### Exercise prompt
Among the lines below, list those containing the string "agent".
════════════════
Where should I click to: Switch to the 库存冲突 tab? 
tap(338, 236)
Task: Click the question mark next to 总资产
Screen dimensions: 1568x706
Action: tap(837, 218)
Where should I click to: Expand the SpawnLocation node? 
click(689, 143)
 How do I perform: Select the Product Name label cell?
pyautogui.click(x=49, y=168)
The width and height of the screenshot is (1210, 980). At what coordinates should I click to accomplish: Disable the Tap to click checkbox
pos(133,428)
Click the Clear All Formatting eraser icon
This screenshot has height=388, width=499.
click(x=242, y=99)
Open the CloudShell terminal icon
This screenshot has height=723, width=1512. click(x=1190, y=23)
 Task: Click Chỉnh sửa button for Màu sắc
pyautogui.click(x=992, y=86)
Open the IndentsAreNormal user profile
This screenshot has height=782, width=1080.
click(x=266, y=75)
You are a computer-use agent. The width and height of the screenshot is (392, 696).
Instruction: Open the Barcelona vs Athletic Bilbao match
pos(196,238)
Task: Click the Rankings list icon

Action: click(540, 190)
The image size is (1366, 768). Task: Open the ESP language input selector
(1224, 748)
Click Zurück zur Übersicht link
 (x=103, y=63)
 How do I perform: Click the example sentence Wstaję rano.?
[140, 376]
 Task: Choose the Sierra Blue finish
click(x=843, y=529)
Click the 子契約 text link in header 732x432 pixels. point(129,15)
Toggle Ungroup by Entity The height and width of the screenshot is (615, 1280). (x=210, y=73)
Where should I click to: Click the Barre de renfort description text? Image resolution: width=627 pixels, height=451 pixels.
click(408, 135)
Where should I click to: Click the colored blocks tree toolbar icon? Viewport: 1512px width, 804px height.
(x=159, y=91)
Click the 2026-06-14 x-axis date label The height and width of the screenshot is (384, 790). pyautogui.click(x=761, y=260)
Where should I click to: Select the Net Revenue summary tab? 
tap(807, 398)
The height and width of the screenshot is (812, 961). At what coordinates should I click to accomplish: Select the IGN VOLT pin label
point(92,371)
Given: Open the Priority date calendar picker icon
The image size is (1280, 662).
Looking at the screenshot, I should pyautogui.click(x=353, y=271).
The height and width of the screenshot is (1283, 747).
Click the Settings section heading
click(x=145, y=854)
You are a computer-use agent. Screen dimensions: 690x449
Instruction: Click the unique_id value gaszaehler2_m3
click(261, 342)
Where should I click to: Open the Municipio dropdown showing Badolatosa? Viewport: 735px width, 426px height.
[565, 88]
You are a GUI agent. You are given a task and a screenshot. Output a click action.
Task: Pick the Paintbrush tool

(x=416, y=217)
════════════════
### The completed task
You are a computer-use agent. The width and height of the screenshot is (392, 696).
You are a computer-use agent. Screen dimensions: 690x449
You are a GUI agent. You are given a task and a screenshot. Output a click action.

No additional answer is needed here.